Your task.
A faithful copy of all the data below, please; leave no line out.

*** Begin section ***

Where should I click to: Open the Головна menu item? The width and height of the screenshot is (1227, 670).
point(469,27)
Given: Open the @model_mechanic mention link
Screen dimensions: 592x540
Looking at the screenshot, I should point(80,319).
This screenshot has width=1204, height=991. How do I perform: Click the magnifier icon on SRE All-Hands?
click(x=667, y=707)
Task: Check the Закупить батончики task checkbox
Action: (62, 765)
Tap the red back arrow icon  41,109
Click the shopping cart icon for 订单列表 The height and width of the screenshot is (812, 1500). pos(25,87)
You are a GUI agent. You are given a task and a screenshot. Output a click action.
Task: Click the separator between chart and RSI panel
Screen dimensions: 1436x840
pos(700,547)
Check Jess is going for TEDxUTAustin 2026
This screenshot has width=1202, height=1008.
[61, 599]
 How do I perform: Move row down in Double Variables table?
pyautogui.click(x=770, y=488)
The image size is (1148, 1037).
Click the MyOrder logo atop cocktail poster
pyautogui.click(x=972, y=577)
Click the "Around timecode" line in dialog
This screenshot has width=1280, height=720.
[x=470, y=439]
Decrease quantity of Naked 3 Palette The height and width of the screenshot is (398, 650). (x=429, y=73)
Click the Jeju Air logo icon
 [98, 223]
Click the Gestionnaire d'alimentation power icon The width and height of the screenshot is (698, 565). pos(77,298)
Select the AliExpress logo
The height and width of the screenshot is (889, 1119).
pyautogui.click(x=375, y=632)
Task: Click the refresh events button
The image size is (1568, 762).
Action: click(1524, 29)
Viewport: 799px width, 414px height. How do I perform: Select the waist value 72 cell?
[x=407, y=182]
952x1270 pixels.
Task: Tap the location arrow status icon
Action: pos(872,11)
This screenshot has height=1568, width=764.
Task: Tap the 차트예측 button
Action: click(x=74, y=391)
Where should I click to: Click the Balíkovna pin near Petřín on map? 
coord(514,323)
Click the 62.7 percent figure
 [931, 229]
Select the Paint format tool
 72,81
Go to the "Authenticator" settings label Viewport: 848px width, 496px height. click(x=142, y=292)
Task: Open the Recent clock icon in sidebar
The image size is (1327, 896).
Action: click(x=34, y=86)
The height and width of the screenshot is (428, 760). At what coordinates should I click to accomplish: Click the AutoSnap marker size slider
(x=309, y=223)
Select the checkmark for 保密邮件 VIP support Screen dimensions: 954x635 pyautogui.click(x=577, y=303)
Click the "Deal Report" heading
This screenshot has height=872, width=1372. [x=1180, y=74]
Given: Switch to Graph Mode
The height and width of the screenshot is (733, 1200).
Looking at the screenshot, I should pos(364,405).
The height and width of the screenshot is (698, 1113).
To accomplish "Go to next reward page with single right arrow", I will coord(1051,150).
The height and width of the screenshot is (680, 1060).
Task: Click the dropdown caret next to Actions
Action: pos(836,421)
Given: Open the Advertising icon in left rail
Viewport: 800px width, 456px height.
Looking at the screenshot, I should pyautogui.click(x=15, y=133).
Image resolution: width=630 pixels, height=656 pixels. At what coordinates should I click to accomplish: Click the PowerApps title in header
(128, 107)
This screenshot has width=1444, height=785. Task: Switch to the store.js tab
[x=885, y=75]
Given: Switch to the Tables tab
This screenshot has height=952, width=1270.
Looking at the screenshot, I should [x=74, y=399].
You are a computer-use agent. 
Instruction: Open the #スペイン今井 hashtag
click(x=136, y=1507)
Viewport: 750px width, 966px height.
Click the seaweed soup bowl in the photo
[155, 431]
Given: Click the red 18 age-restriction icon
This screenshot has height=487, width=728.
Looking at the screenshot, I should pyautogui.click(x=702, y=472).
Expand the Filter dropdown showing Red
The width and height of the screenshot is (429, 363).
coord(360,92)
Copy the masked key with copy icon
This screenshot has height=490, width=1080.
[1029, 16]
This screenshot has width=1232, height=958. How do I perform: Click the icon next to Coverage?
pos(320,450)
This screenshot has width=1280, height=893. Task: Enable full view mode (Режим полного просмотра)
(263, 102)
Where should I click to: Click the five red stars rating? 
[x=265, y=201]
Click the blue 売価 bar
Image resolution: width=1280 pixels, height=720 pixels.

*** End section ***

Answer space.
Where should I click to: Open the Головна menu item? The width and height of the screenshot is (1227, 670).
point(469,27)
Given: Open the @model_mechanic mention link
Screen dimensions: 592x540
Looking at the screenshot, I should point(80,319).
This screenshot has width=1204, height=991. How do I perform: Click the magnifier icon on SRE All-Hands?
click(x=667, y=707)
Task: Check the Закупить батончики task checkbox
Action: (62, 765)
Tap the red back arrow icon  41,109
Click the shopping cart icon for 订单列表 The height and width of the screenshot is (812, 1500). pos(25,87)
You are a GUI agent. You are given a task and a screenshot. Output a click action.
Task: Click the separator between chart and RSI panel
Screen dimensions: 1436x840
pos(700,547)
Check Jess is going for TEDxUTAustin 2026
This screenshot has width=1202, height=1008.
[61, 599]
 How do I perform: Move row down in Double Variables table?
pyautogui.click(x=770, y=488)
The image size is (1148, 1037).
Click the MyOrder logo atop cocktail poster
pyautogui.click(x=972, y=577)
Click the "Around timecode" line in dialog
This screenshot has width=1280, height=720.
[x=470, y=439]
Decrease quantity of Naked 3 Palette The height and width of the screenshot is (398, 650). (x=429, y=73)
Click the Jeju Air logo icon
 [98, 223]
Click the Gestionnaire d'alimentation power icon The width and height of the screenshot is (698, 565). pos(77,298)
Select the AliExpress logo
The height and width of the screenshot is (889, 1119).
pyautogui.click(x=375, y=632)
Task: Click the refresh events button
The image size is (1568, 762).
Action: click(1524, 29)
Viewport: 799px width, 414px height. How do I perform: Select the waist value 72 cell?
[x=407, y=182]
952x1270 pixels.
Task: Tap the location arrow status icon
Action: pos(872,11)
This screenshot has height=1568, width=764.
Task: Tap the 차트예측 button
Action: click(x=74, y=391)
Where should I click to: Click the Balíkovna pin near Petřín on map? 
coord(514,323)
Click the 62.7 percent figure
 [931, 229]
Select the Paint format tool
 72,81
Go to the "Authenticator" settings label Viewport: 848px width, 496px height. click(x=142, y=292)
Task: Open the Recent clock icon in sidebar
The image size is (1327, 896).
Action: click(x=34, y=86)
The height and width of the screenshot is (428, 760). At what coordinates should I click to accomplish: Click the AutoSnap marker size slider
(x=309, y=223)
Select the checkmark for 保密邮件 VIP support Screen dimensions: 954x635 pyautogui.click(x=577, y=303)
Click the "Deal Report" heading
This screenshot has height=872, width=1372. [x=1180, y=74]
Given: Switch to Graph Mode
The height and width of the screenshot is (733, 1200).
Looking at the screenshot, I should pos(364,405).
The height and width of the screenshot is (698, 1113).
To accomplish "Go to next reward page with single right arrow", I will coord(1051,150).
The height and width of the screenshot is (680, 1060).
Task: Click the dropdown caret next to Actions
Action: pos(836,421)
Given: Open the Advertising icon in left rail
Viewport: 800px width, 456px height.
Looking at the screenshot, I should pyautogui.click(x=15, y=133).
Image resolution: width=630 pixels, height=656 pixels. At what coordinates should I click to accomplish: Click the PowerApps title in header
(128, 107)
This screenshot has width=1444, height=785. Task: Switch to the store.js tab
[x=885, y=75]
Given: Switch to the Tables tab
This screenshot has height=952, width=1270.
Looking at the screenshot, I should [x=74, y=399].
You are a computer-use agent. 
Instruction: Open the #スペイン今井 hashtag
click(x=136, y=1507)
Viewport: 750px width, 966px height.
Click the seaweed soup bowl in the photo
[155, 431]
Given: Click the red 18 age-restriction icon
This screenshot has height=487, width=728.
Looking at the screenshot, I should pyautogui.click(x=702, y=472).
Expand the Filter dropdown showing Red
The width and height of the screenshot is (429, 363).
coord(360,92)
Copy the masked key with copy icon
This screenshot has height=490, width=1080.
[1029, 16]
This screenshot has width=1232, height=958. How do I perform: Click the icon next to Coverage?
pos(320,450)
This screenshot has width=1280, height=893. Task: Enable full view mode (Режим полного просмотра)
(263, 102)
Where should I click to: Click the five red stars rating? 
[x=265, y=201]
Click the blue 売価 bar
Image resolution: width=1280 pixels, height=720 pixels.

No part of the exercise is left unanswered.